La “governance” dell’università è diversa. Non è necessariamente determinata dalla politica, essa è politica. Il rettore di Firenze è eletto, come sono eletti tutti coloro che hanno una responsabilità nell’università. Io faccio il coordinatore di un corso di laurea perché sono stato eletto, e ho cominciato da poco il mio secondo (e ultimo) mandato. Per fare il rettore, quindi, non conta tanto il curriculum vitae, non conta se si conosce la macchina meglio degli altri o l’esperienza che si è svolta, ma conta come si fa la campagna elettorale. Conta la comunicazione, conta saper fare promesse a tutti e non offendere nessuno. Nel corso dell’ultima campagna per l’elezione del rettore dell’università di Bologna, in cui lavoro, ricordo un articolo del Fatto Quotidiano che riconosceva di non capire il senso del confronto tra i candidati. Era troppo vicino a quello delle elezioni della politica, con parole d’ordine che vanno sempre bene: cambiamento, rinnovamento, largo ai giovani. Il risultato è che la responsabilità di un intero ateneo non dipende da un’analisi del curriculum vitae fatto da un ente indipendente, ma da un mercato di interessi tra categorie di dipendenti e dipartimenti.
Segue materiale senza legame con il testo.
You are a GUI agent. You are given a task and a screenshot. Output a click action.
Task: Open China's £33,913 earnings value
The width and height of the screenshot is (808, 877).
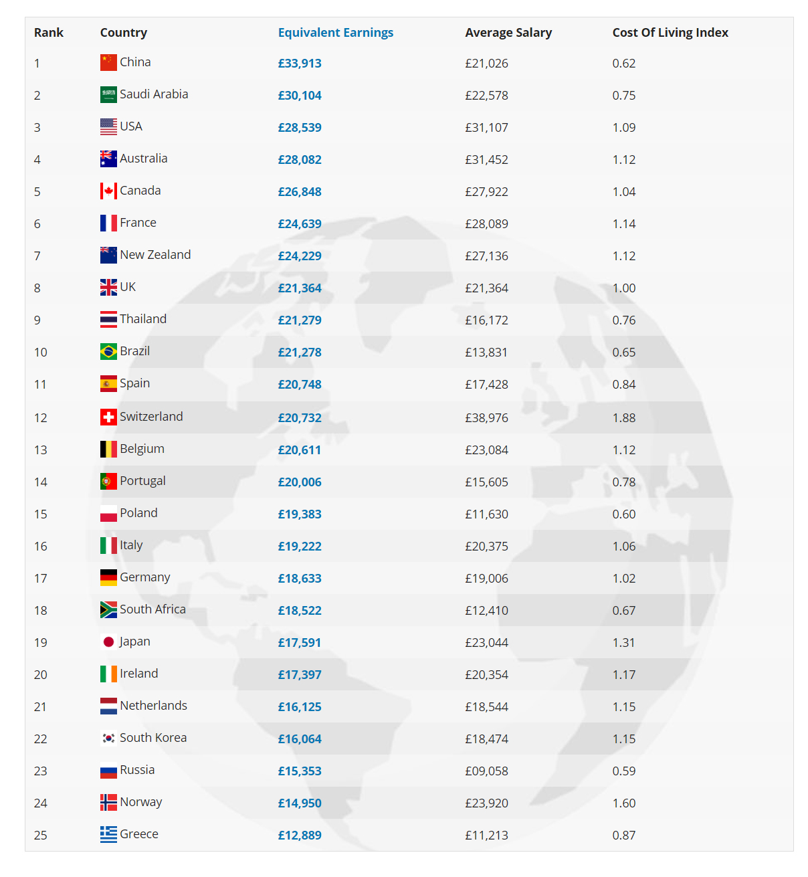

Il rettore non governa da solo, ma presiede un consiglio di amministrazione in cui siedono consiglieri eletti e nominati. Il consiglio di amministrazione di un’università è una cosa strana, almeno nella mia esperienza. Ricordo che ho mandato una lettera a tutti i consiglieri in cui minacciavo un esposto alla Corte dei Conti, e non ho ottenuto neppure risposta. Non mi risulta che in Italia ci siano casi di azioni di responsabilità in capo a consigli di amministrazione di università e non mi risulta di casi in cui qualche consigliere di amministrazione abbia alzato la voce sulla stampa in disaccordo con un rettore. Insomma, non mi risulta che i consigli di amministrazione abbiano contribuito granché alla “governance” delle università italiane. Forse è un organo inutile, forse basterebbe il rettore. O forse dovrebbe essere investito di maggiori responsabilità. Nel mondo della sanità, il problema invece non c’è. Non mi risulta che i nostri ospedali o le nostre unità sanitarie siano governate da un consiglio di amministrazione, a ribadire che la “governance” è politica.

Insomma, l’esempio dei musei è destinato a restare isolato. In effetti a nessuno è sembrato curioso che per dirigere un museo non si proceda a un’elezione, ma a una valutazione di curriculum vitae fatta da esperti indipendenti. Perché allora eleggere i rettori? E perché susciterebbe un vespaio la proposta di far scegliere chi deve gestire un ateneo da una commissione indipendente sulla base del cv? Perché questa differenza? Forse che i musei hanno a che fare con la cultura e le università no? Invece sulla sanità c’è lo strapotere della politica, nella scelta della “governance”, e poi nella sua gestione, su cui intervengono i rappresentanti della politica sul territorio. Perché non unificare cultura, istruzione e sanità? Per i rettori si faccia una commissione di esperti, italiani e stranieri, e vengano valutati sul loro curriculum di esperienza manageriale nell’università, e si cerchi anche all’estero. E si faccia lo stesso per la sanità. Se si trova eccessivo votare un senatore, perché continuare a votare un rettore? Tranquilli. Parliamo di fantascienza. Se si tratta di musei, passi, ma con l’università e la sanità il gioco si fa duro. E quando il gioco si fa duro, i duri non ti fanno giocare.